Guest Post: Presence management, the next discipline for mobile-first organization

Editor’s note: The following guest post was written by Prashant Singh, co-founder of Signals. The company is currently in stealth mode. Before Signals, he was a product manager at mobile developer Spice Labs. He’s also currently the Delhi chapter founder of Mobile Monday, a community of mobile industry people.Prashant Singh profile picture

Every new wave in the software industry comes with its own and unique set of challenges. Organizational structure needs to evolve in order to live up to the challenge. The rise of the PC era led to the creation of a new functional subdivision in organizations such as program managers, product managers and more. The rise of the Internet era led to the creation of online marketing via search engine optimization (SEO), search engine marketing (SEM) and more. The rise of the social web led to the creation of “growth teams” as a functional unit. Smartphones will undoubtedly be the next wave of our industry. So, it’s natural to ask the question: What functional realignment do we need to do in order to best prepare our teams for a mobile-first world dominated by the dynamics of the app stores? After half a decade of experience in the mobile app industry, I can say that every app development firm worth its salt need to focus on “presence management” as a discipline inside their organization.

What is presence Management?

Like product management (PM) of the PC era, SEO teams of the Internet era and growth teams of the social era, presence management is a cross-functional team which operates at the cross section of engineering, product and marketing. Their responsibilities include ensuring:

  1. Discovery: The product receives proper visibility in the market place.
  2. Engagement: Users are sufficiently engaged and convert latent goodwill of users into increased distribution or revenue.

Both of these activities have its own share of methods, best practices and domain knowledge. Translating them in the context of your product gives you your presence management action items.

Elements of presence strategy

Understanding structural deficiency of app stores:

App stores are not monoliths. There are silos around geographies, devices, languages and more. Here are some of these silos and ways to exploit them to our advantage.

Geographic Silo: What you see in the app store in India can be very different from what you see in France. If your app is specifically relevant to French users then you should highlight that by providing a description in French, putting keywords in the language and localizing the content and interface in French. Your chances of getting your app seen increase. Most devices sold in the Middle East and China have a vernacular input support. These are big markets for all app stores. Yet less than 10 percent of developers choose to localize their app descriptions in Arabic or Mandarin. My anecdotal research suggests that less than 30 percent of search queries on app stores are in a local language and most of them are underserved. Therein lies an opportunity. In addition to that, you can also try using country specific promotion strategy (“Free apps on St. Patricks Day!”) or content strategy (Holi-themed Bubble Breaker game in India).

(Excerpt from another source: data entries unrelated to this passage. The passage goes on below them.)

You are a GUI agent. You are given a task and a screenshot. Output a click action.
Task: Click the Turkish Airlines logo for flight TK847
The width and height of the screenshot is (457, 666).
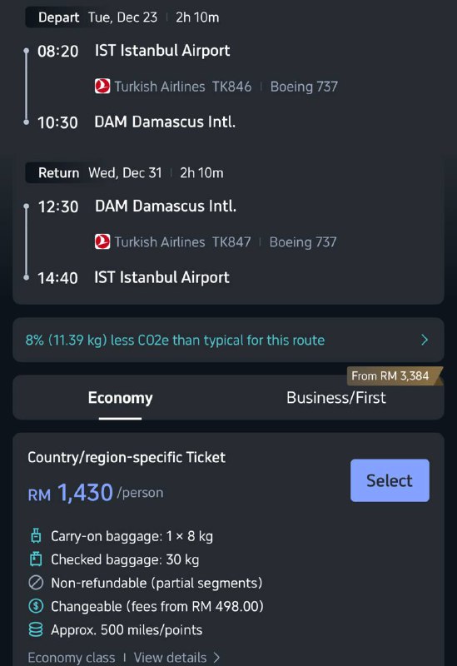pyautogui.click(x=102, y=241)
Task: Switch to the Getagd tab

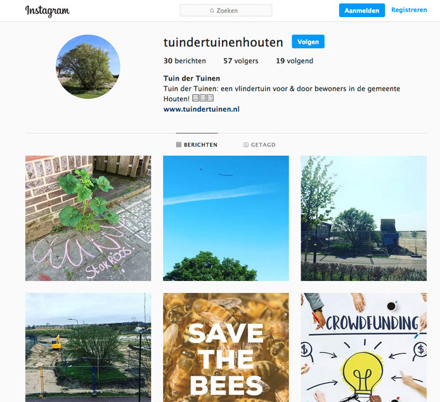Action: click(259, 145)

Device Silo: These silos are around devices too. For example, the iPhone 5 is different from iPhone 3GS. If your app is using a specific feature of a new device, which can be used by the platform owner (e.g. Apple or Android) to demonstrate the capability, then they might be interested in highlighting your app in the app store. Examples include BBM integration on Blackberry, PureView integration on Nokia, Retina display support on iPhone, near field communication (NFC) on Samsung’s Galaxy S 3 or heavy duty processing power on the Nexus 4. App examples include Game your Video, Viddy and Socialcam. All these apps showcase the video capabilities of iOS. All three apps were featured by Apple at some point. What you should remember here is that you don’t need to build a new product from scratch. You need to incorporate the new technology in some feature of your product and do it well. For example, the use of iPhone 5 optimization by Temple Run to make it on the ‘Featured’ app list in multiple geographies.